Les eurodéputés réunis en session plénière à Bruxelles, jeudi 11 avril, ont adopté (336 voix pour, 163 contre et 39 abstentions) une résolution demandant l'intégration du droit à l'avortement dans la Charte des droits fondamentaux de l'UE.
Il s’agit là d’une demande qui avait déjà été formulée, notamment en juillet 2022, afin de dénoncer le recul des droits à l'avortement observé aux États-Unis.
Contre le recul des droits des femmes et les restrictions sur la santé et les droits sexuels et génésiques au sein de l'UE, la résolution propose de modifier l'article 3 de la Charte pour garantir à chacun le droit à l'autonomie physique et un accès universel aux services de santé sexuelle et génésique, incluant l'avortement sûr et légal, sans discrimination.
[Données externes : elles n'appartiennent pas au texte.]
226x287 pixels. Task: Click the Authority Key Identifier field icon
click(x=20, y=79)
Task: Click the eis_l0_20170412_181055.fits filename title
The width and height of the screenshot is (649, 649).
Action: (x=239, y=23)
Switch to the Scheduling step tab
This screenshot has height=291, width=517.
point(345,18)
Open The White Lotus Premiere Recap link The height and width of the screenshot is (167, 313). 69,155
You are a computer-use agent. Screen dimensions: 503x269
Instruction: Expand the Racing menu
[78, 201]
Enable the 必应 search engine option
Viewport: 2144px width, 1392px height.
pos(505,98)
Néanmoins, toute modification de la Charte nécessite l'unanimité des États membres, et la santé reste une compétence nationale.
Le texte exhorte également à la dépénalisation totale de l'avortement, conformément aux directives de l'OMS 2022, et critique les restrictions sévères en Pologne et à Malte. Il souligne le problème des refus d'avortement pour motifs de conscience par certains médecins et institutions, risquant la santé des personnes concernées.
Face à cela, le Parlement appelle à une éducation sexuelle complète, à la disponibilité de contraceptifs sûrs et gratuits, et à la suppression des obstacles à l'avortement, particulièrement pour les femmes défavorisées. En outre, il exprime son inquiétude quant au financement des groupes anti-genre et anti-choix et demande à la Commission et aux États membres de ne pas les soutenir financièrement et d'augmenter le financement pour la santé reproductive.